Dear Mr. Hannity--I listen to your TV program as well as your radio broadcast and enjoy them both. I agree with you most of the time. I enjoyed your exchange with Robert Kuttner but want to take issue with a point with which I disagree--your support for President Bush's economic policies. I think that your position is a mistake from both "conservatives principles" and tactical viewpoints.
I disagree with Mr. Kuttner on many things but agree with him on this point. The Bush administration has permitted the Greenspan and Bernanke Fed to behave like a hyper-Democratic government agency. This was true antecedent to 2000, since the days of President Reagan and Chair Greenspan, and it has not gone away.

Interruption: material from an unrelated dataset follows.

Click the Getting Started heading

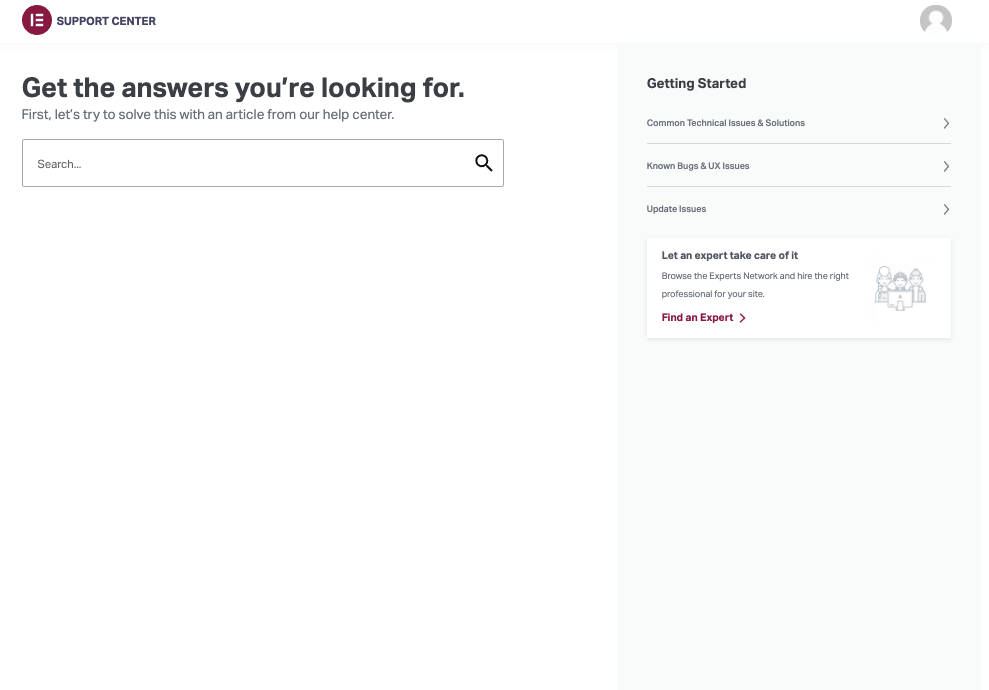click(696, 84)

If you are a conservative then you probably believe in less government. Artificial stimulation of misdirected (or as von Mises put it malinvested) economic activity is one of the most wasteful and inefficient forms of government intervention. This has been the policy that the Republicans have pursued since the 1980s (and indeed, in the 1970s under President Nixon) and it is antithetical to conservatism if you are adhering to the small government, Jacksonian variant. Of course, it is also possible to be a big government Whig economic conservative, along the lines of Rockefeller and GW Bush, but that viewpoint has come to be viewed as a form of liberalism or left-wing Republicanism rather than the conservatism of Barry Goldwater, Milton Friedman and Friedrich von Hayek.
In any case, if you are an advocate of big government monetary expansion, support for big business, government intervention in the economy and Keynesian economics, which are the policies of George W. Bush, you should say so. I don't think that all Republicans or conservatives agree with you. I find this especially troubling because Fox has limited its exposure of conservatives to the Whig-American Enterprise Institute-Progressive conservatism, which is not what many of your viewers believe, and I think there is a sleight of hand going on. You should clarify your position on this issue.

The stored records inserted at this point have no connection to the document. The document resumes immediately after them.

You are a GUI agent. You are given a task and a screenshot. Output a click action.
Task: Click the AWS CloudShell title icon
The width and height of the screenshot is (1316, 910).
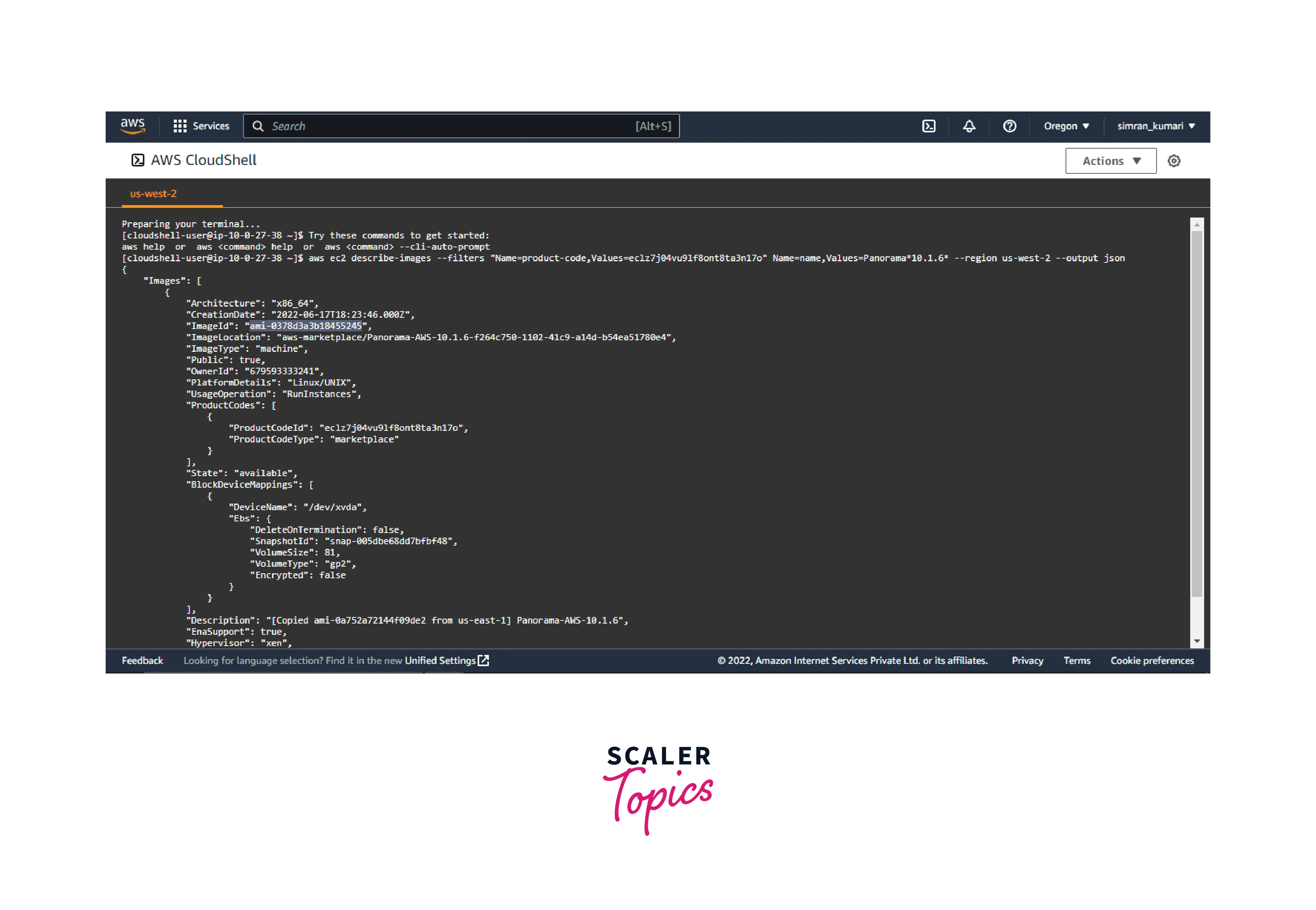[x=137, y=160]
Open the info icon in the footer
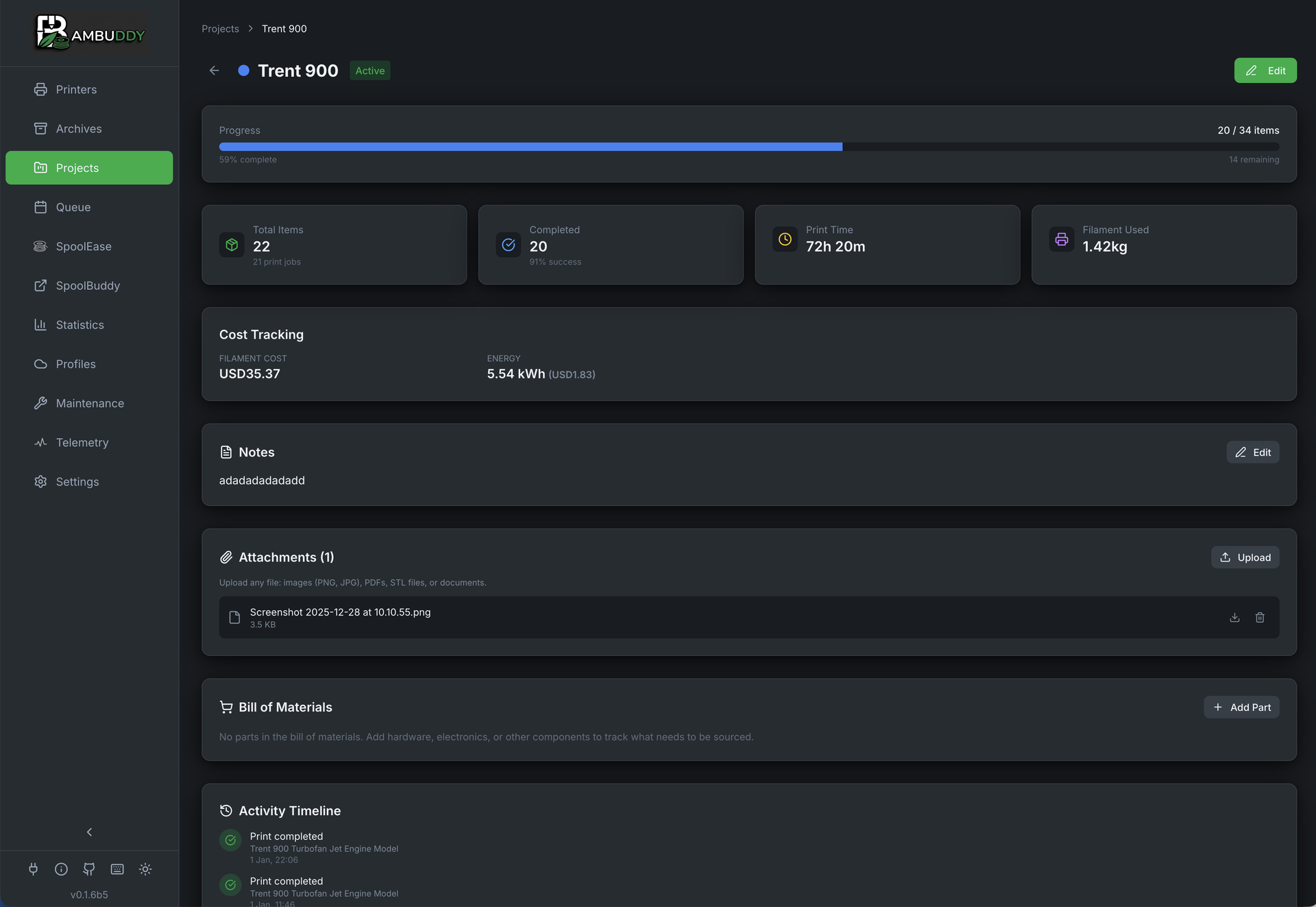The height and width of the screenshot is (907, 1316). (61, 869)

I would hope that you reject big government, and therefore the monetary policies of the past 25 years. I do not believe that government should intervene on behalf of the rich, Bear Stearns, Fannie Mae, or Lehman Brothers. Nor do I believe in welfare. Many of the Fox pundits believe in welfare for the rich, and this is a serious weakness in your presentation.

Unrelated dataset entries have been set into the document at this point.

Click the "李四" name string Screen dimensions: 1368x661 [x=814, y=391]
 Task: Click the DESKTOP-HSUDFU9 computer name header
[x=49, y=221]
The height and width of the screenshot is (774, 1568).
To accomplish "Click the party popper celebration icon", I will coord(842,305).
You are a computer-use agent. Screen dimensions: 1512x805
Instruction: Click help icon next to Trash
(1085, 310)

In addition, I do not think the cause of John McCain and Sarah Palin is helped by association with the Whig-AEI-Progressive approach to the economy. Americans are by many measures worse off. The average hourly wage has been declining since 1971, when President Nixon took us off the gold standard. It is tragic if you allow the Democrats to steal this issue because of short-sighted fixation on big money donations from the board members of AEI. In the long run there is going to be backlash against the feudal, inflationary economy of post-1968 Republicanism, and if the Republicans don't start re-thinking their position on hard money they ultimately will be thrown out of office.